Its unique property, where differentiation does not alter its form, simplifies solving systems of differential equations. This characteristic ensures the exponential growth aspect remains consistent after mathematical operations like differentiation or integration.

Differentiation

Differentiation is a mathematical operation that highlights how quantities change.
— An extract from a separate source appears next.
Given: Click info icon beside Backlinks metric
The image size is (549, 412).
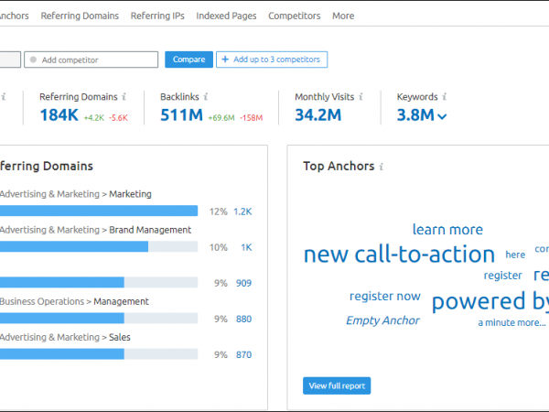Looking at the screenshot, I should [x=207, y=96].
It is vital for analyzing dynamic systems, such as those described by differential equations.
To differentiate a vector function like \( \mathbf{x} = \left(\begin{array}{c}{1} \ {0}\end{array}\right) e^{t} + 2\left(\begin{array}{c}{1} \ {1}\end{array}\right) t e^{t} \), you apply the derivative to each vector component:

• The derivative of \( e^{t} + 2t e^{t} \) is \( e^{t} + 2e^{t} + 2t e^{t} \), using the product rule where necessary.
• The derivative of \( 2t e^{t} \) is \( 2e^{t} + 2t e^{t} \).

By differentiating, we obtain the rate and direction of change for each component of our system, crucial for understanding system dynamics under different conditions.
This approach helps verify whether a given function satisfies given differential equations, enabling effective modeling and prediction of behavior in real-world scenarios.